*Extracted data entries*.

******************************

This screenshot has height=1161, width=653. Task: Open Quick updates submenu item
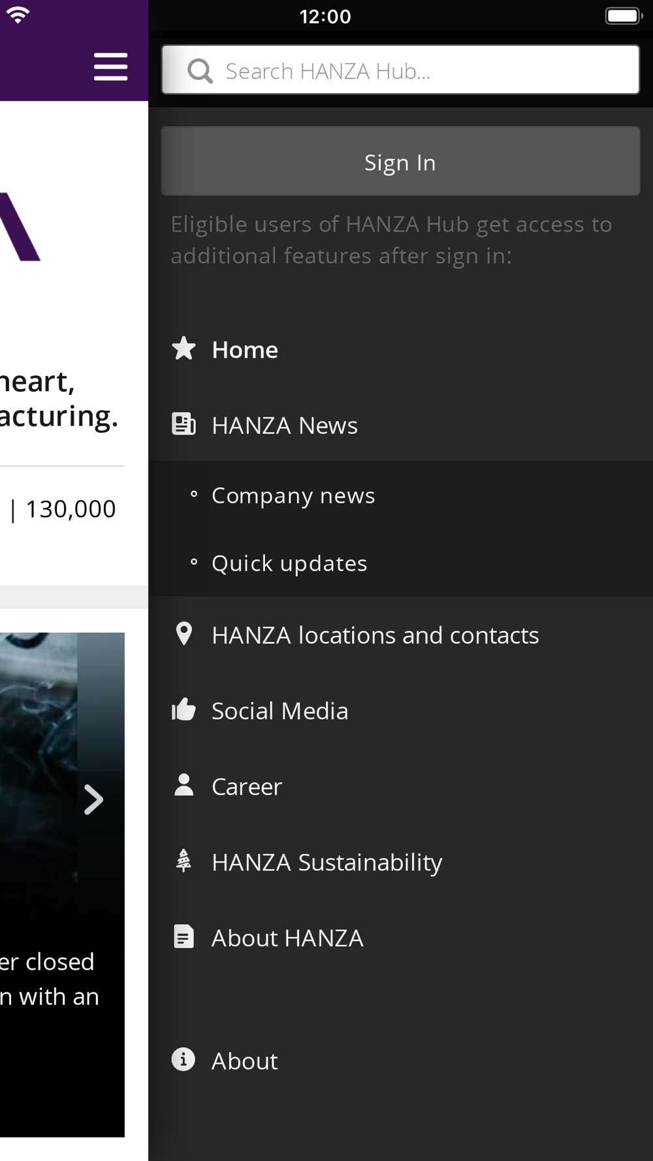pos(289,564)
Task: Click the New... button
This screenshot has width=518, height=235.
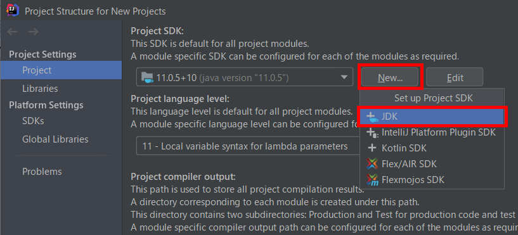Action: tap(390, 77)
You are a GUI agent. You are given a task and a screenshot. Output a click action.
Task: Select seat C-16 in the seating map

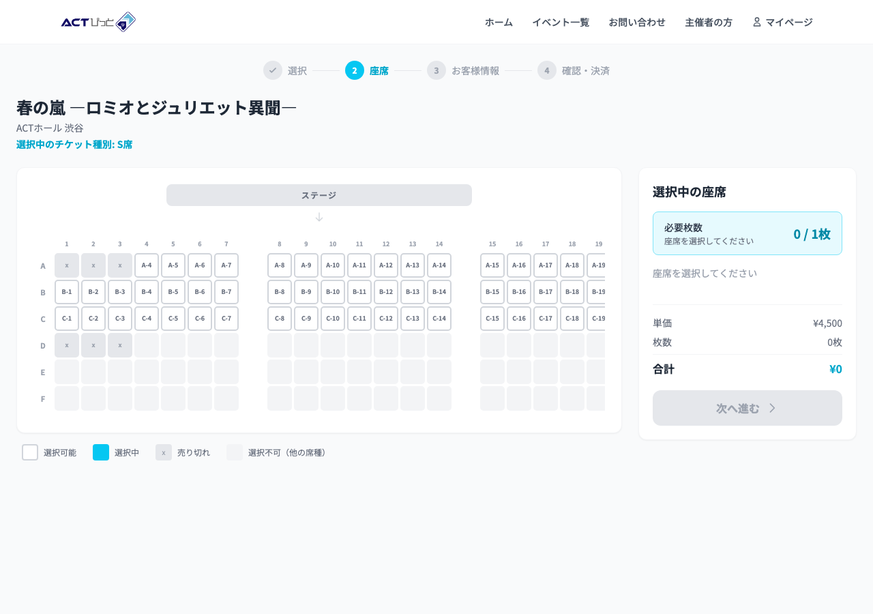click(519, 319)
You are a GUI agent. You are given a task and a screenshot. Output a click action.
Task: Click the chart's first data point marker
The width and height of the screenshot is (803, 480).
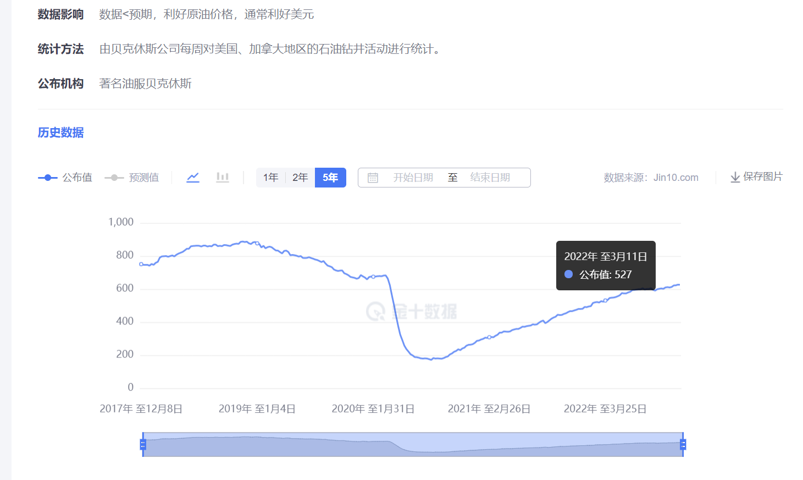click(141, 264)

******************************

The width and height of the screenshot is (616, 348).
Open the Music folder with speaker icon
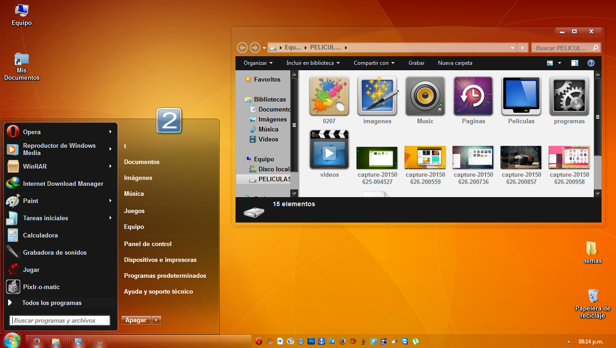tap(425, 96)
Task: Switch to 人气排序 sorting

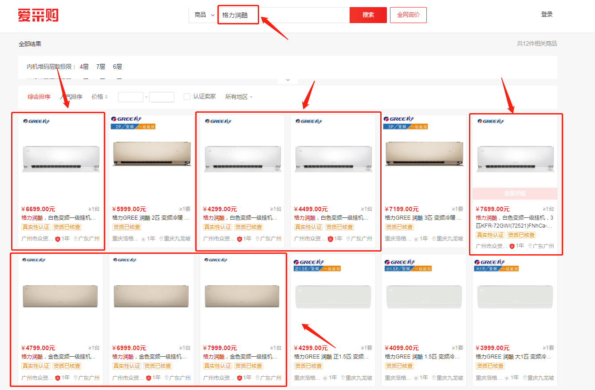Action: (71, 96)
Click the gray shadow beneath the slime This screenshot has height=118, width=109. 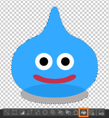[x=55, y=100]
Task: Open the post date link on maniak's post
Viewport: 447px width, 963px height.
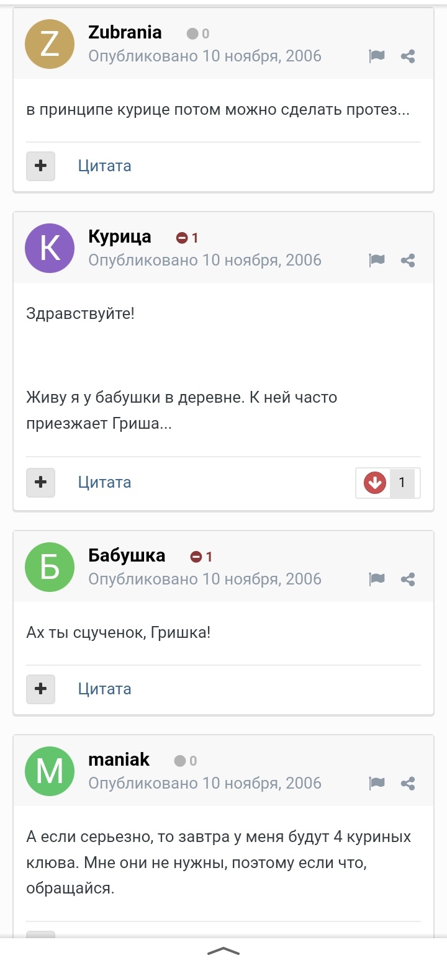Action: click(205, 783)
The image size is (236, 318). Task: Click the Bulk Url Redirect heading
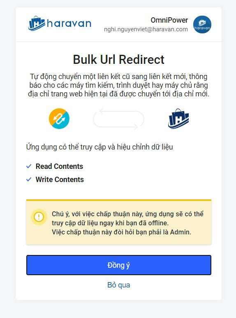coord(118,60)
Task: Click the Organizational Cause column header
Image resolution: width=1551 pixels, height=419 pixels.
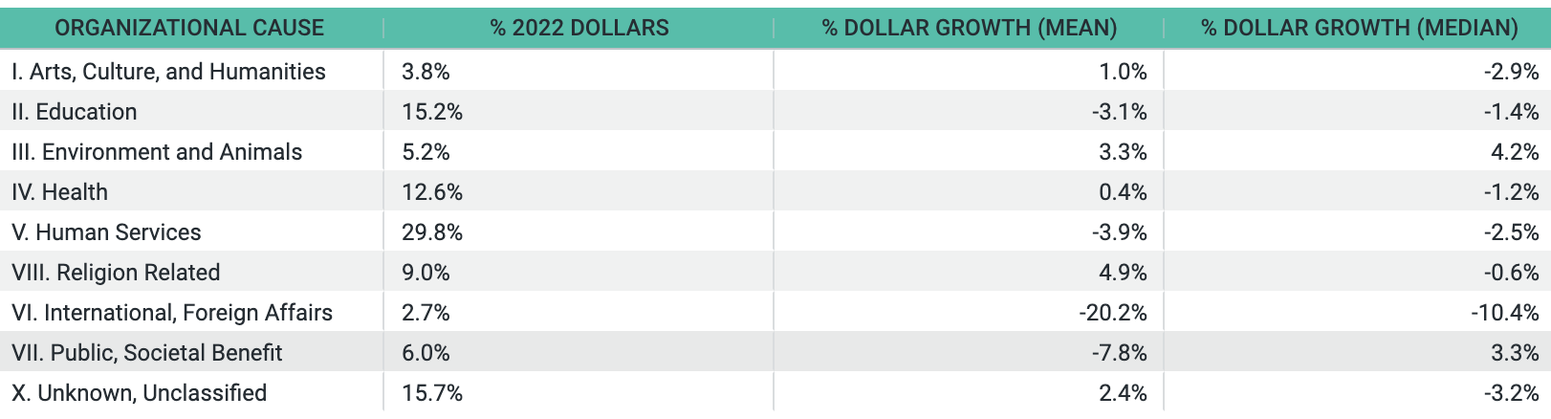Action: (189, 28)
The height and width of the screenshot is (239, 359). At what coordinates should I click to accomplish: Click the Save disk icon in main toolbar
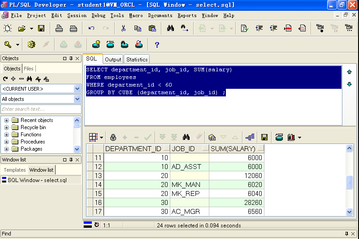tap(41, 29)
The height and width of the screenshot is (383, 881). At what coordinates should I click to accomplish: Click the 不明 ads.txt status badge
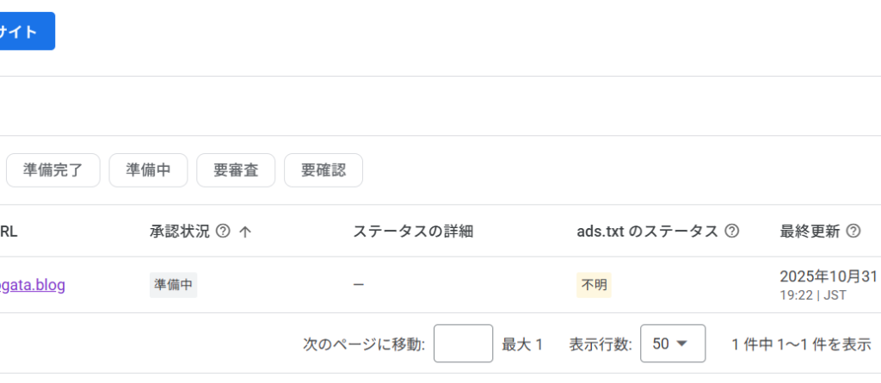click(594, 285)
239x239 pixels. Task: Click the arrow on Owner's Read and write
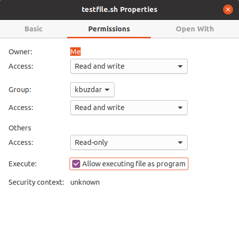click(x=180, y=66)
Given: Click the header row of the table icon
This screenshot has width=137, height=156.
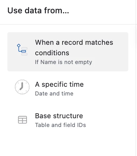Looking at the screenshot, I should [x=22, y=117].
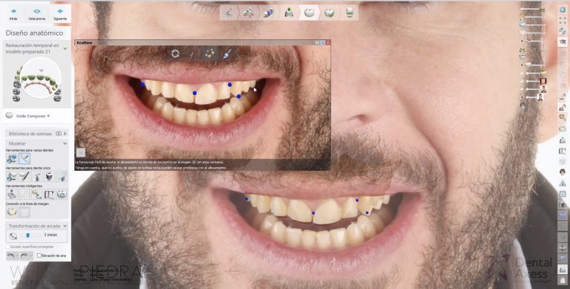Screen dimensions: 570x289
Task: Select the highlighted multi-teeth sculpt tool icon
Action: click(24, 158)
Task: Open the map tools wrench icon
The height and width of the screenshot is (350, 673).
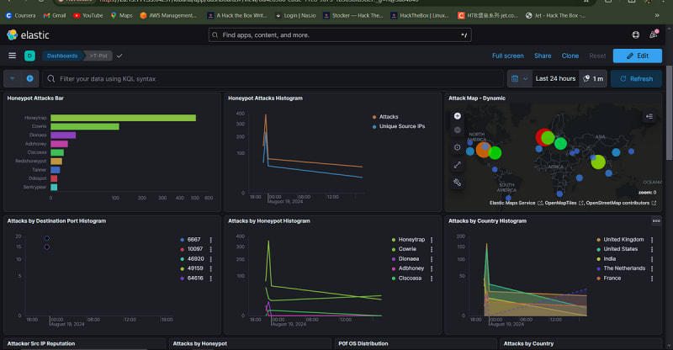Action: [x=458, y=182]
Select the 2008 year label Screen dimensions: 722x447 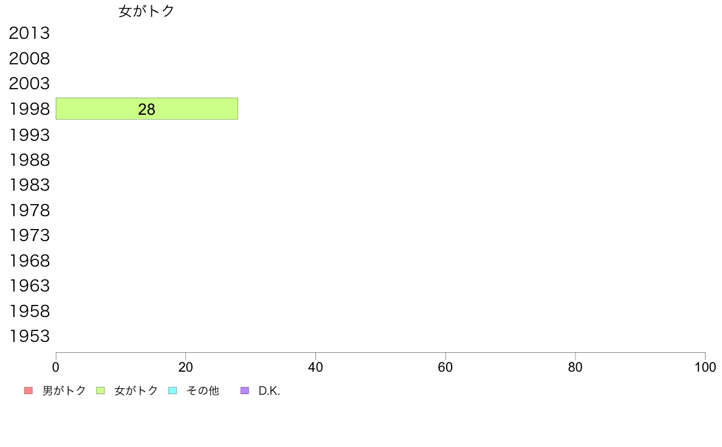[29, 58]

******************************

*Exercise brief*. Find the lines above that include the string "header" and copy them.

*Task response*.
Task: Click the Organizational Cause column header
Given: Click the header row of the table icon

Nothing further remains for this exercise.